WHAT IS REQUIRED: From the line containing "You are a computer-use agent. This" through the last line below, copy every line exactly, leaving out the pictures.
=== RECORDED INFORMATION ===
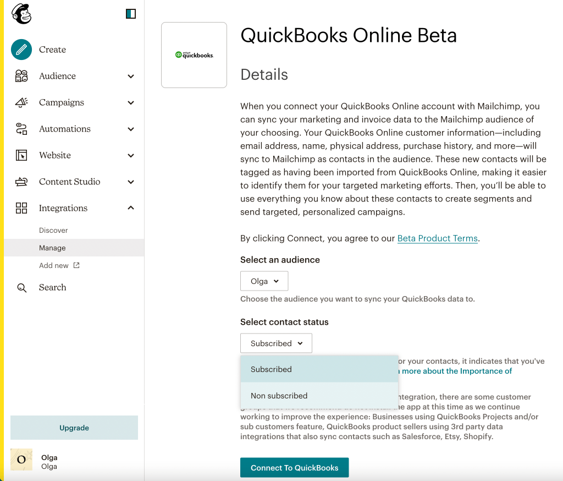
Task: Click the Audience icon in sidebar
Action: point(21,76)
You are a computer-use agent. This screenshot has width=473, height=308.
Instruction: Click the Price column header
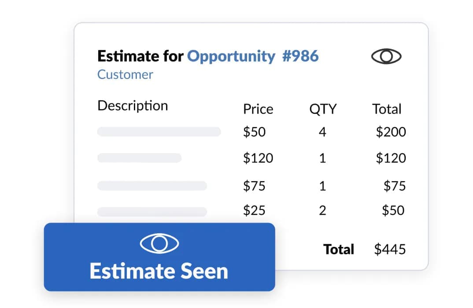(x=258, y=109)
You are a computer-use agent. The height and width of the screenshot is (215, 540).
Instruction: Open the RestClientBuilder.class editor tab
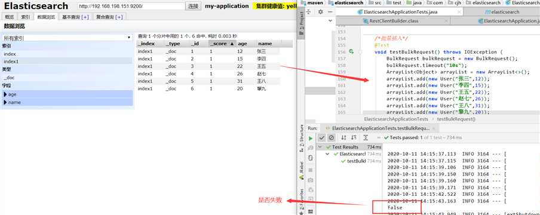pyautogui.click(x=394, y=21)
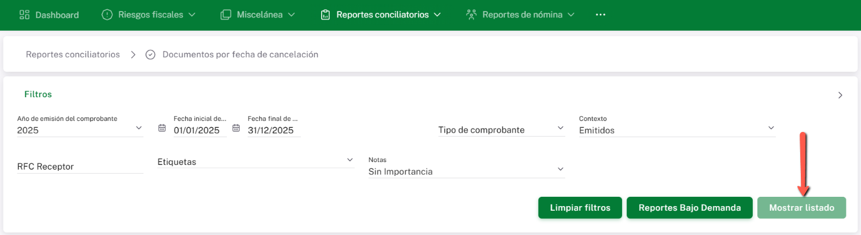This screenshot has height=235, width=861.
Task: Open the Contexto Emitidos dropdown
Action: [771, 127]
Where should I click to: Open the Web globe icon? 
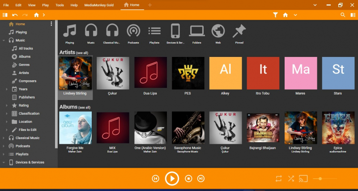(218, 31)
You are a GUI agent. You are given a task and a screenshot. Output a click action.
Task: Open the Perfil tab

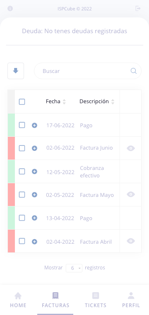pos(131,300)
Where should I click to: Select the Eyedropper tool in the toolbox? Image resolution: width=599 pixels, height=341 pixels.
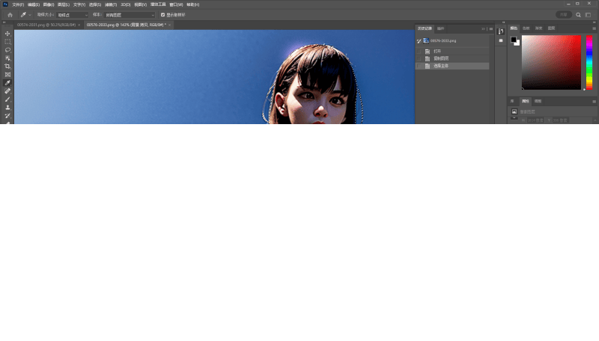7,83
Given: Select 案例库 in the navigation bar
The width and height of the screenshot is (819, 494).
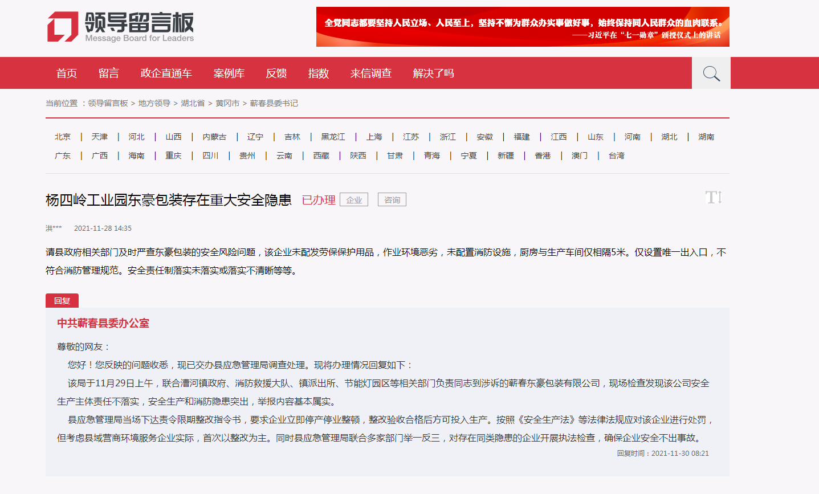Looking at the screenshot, I should (229, 74).
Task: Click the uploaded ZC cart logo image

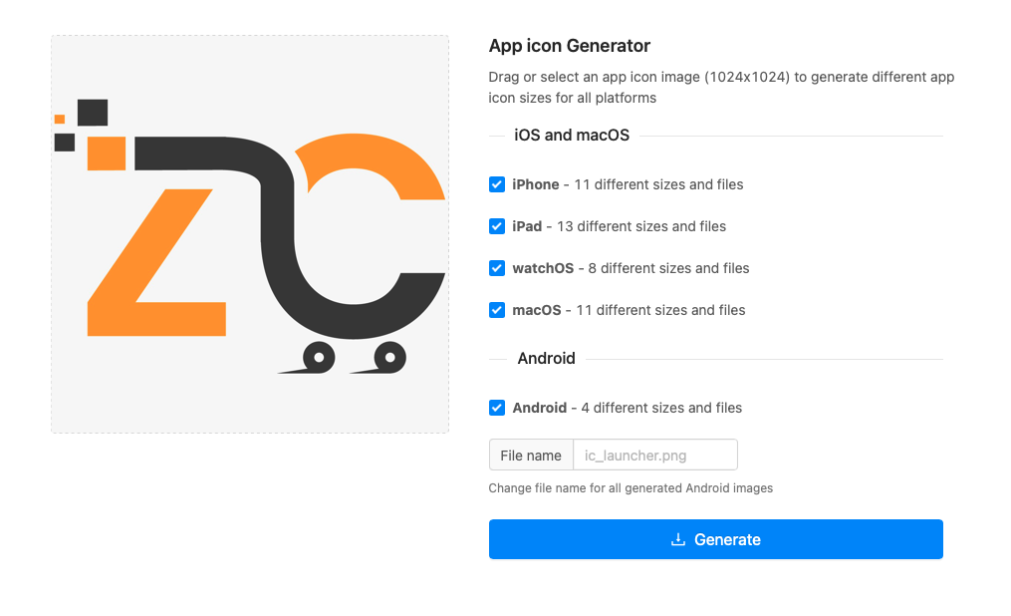Action: pos(250,234)
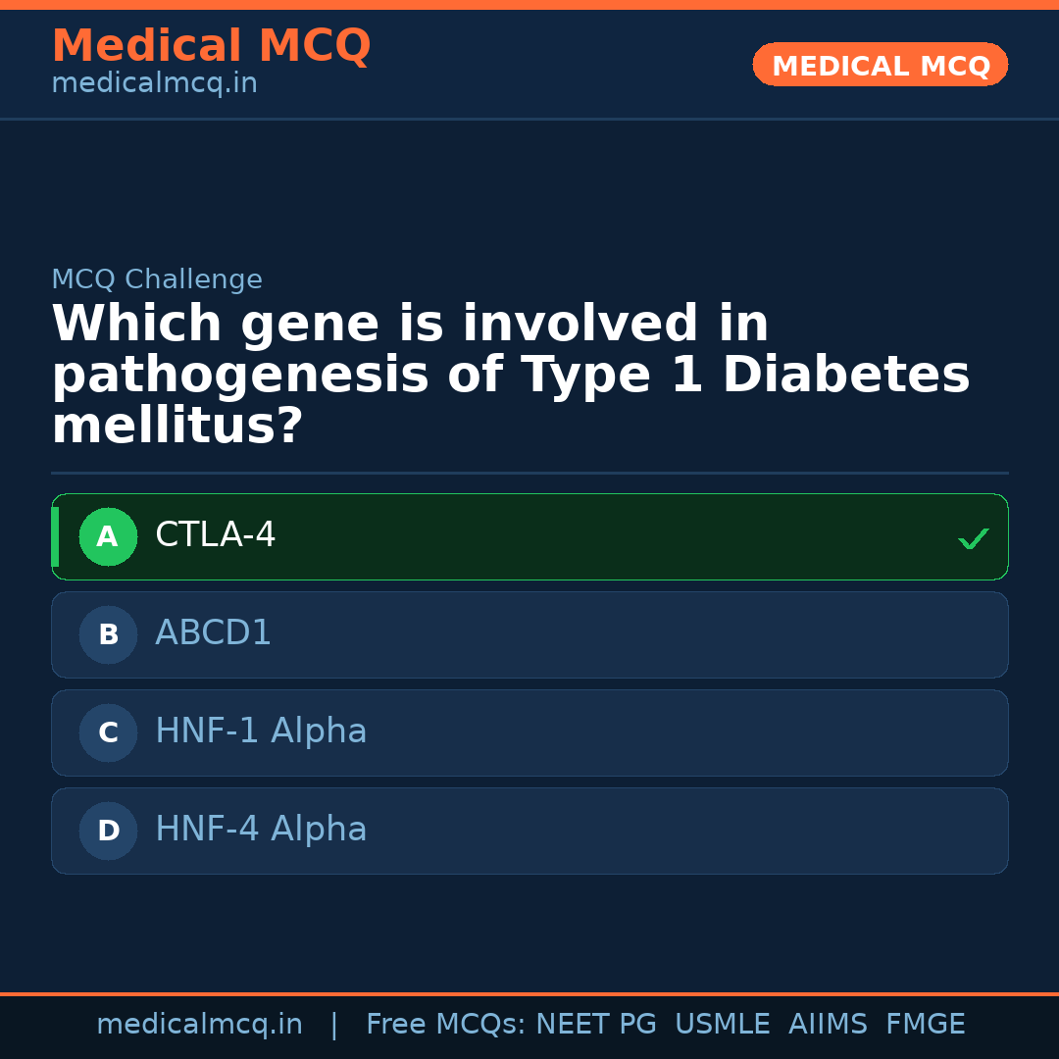
Task: Select the CTLA-4 answer text
Action: click(x=216, y=535)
===
RESPONSE BOX:
You are a computer-use agent. This screenshot has width=473, height=308.
Instruction: Click the Price column header
(x=258, y=109)
You are a computer-use agent. The height and width of the screenshot is (215, 540).
Instruction: Open the RestClientBuilder.class editor tab
pyautogui.click(x=394, y=21)
This screenshot has height=235, width=861.
Task: Open the Contexto Emitidos dropdown
Action: [771, 127]
Where should I click to: Open the Web globe icon? 
(218, 31)
You are a GUI agent. You are given a task and a screenshot. Output a click action.
Task: Open the Perfil tab

pos(131,300)
Where should I click to: Select the Eyedropper tool in the toolbox? Image resolution: width=599 pixels, height=341 pixels.
7,83
Given: Select 案例库 in the navigation bar
The width and height of the screenshot is (819, 494).
Looking at the screenshot, I should (229, 74).
Task: Click the uploaded ZC cart logo image

Action: pos(250,234)
Task: Select the CTLA-4 answer text
Action: click(x=216, y=535)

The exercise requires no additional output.